Our results using MEMRI imaging showed an increase of auditory brain areas activity following administration of tinnitus-inducing agents (salicylate and acoustic trauma) (Figure 1A, B). In addition, we observed an increase of cortical electrophysiological activity (Figure 1C) and a behavioral deficit of GIAS. Taken together, these preliminary results validate our rat tinnitus-induced models and open the door to the further development of biomarkers and innovative tools for tinnitus assessments.


The successful evolution of DETEC-T program is based upon high quality work of Aurore Marie (Cilcare), Maida Cardoso and Amandine Laboulais (BioNanoNMRI) working in MEMRI imaging and Philippe Larroze-Chicot (Cilcare) and Veronique Baudoux (Cilcare) working in electrophysiology and behavioral tests respectively. This project is in direct collaboration with Dr. Cazals, Dr. Norena (Université Aix Marseille) and Dr. Goze-Bac (BioNanoNMRI, Université Montpellier), Sergio Gonzalez (Cilcare) is the project manager of DETEC-T research program.

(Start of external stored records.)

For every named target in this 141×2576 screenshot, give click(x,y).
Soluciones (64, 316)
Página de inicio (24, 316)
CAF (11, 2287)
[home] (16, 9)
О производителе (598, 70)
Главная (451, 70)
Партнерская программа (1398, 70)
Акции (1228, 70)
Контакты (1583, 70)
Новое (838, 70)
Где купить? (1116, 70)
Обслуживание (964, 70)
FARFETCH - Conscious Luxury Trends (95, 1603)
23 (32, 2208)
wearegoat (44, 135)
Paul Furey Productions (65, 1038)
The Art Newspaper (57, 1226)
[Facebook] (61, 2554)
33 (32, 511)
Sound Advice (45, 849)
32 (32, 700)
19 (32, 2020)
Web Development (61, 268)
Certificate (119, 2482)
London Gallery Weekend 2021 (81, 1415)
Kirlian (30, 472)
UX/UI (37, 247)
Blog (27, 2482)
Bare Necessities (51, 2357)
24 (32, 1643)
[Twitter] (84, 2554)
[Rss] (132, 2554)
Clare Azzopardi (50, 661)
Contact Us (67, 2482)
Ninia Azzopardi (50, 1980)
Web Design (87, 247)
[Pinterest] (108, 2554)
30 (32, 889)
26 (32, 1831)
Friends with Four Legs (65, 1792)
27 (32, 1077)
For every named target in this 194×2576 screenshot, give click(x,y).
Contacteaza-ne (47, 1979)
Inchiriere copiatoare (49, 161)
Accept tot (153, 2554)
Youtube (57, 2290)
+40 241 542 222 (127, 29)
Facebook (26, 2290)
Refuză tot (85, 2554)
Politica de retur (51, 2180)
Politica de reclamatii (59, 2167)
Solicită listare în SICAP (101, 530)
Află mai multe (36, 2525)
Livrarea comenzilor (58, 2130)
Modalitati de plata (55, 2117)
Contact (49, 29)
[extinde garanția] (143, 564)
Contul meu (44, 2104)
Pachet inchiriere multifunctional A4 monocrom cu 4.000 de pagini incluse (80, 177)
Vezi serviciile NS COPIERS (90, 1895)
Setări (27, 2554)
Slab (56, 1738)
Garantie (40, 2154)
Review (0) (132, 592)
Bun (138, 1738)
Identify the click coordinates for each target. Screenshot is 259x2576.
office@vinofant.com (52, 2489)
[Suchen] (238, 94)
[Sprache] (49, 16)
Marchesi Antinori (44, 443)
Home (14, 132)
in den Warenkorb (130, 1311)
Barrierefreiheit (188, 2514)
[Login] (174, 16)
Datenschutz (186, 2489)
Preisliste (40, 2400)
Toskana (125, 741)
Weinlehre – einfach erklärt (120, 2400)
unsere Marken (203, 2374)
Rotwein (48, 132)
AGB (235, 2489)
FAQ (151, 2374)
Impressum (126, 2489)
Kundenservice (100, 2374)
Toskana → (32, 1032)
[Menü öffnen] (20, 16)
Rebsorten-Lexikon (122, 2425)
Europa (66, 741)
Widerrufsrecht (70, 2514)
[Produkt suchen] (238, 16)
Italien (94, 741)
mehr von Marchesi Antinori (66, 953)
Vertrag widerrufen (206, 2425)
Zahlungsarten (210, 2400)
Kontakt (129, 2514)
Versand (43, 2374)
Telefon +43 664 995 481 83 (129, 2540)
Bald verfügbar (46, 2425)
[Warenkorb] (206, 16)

We are grateful to the intellectual contribution of Dr. Salvi (State University of New York, USA), permanent member of CILcare’s scientific committee and Dr. Turner (Southern Illinois University, USA), permanent consultant for CILcare for behavioral GIAS, and the technical support of Christophe Coillot, Guillaume Dupont, Pauline de Pellegars and Éric Alibert (BioNanoNMRI).

Acknowledgments : Financial and institutional partners of DETEC-T are University of Montpellier, Inserm, CNRS, La Region Occitanie, Languedoc-Roussillon Incubation, Transfert-LR, BPI France.


Figure 1. Previous results of DETEC-T program. A. Central nervous system auditory pathway. B. MEMRI imaging of control (left panel) and tinnitus-induced model (right panel). Strong brain area activity is label in red (1. Cochlear nerve, 2. Cochlear nucleus, 3. Lateral lemniscus, 4. Trapezoid body, 5. Olive, 6. Inferior colliculus). C. Spontaneous electrophysiological activity of auditory cortex in control and tinnitus induced model.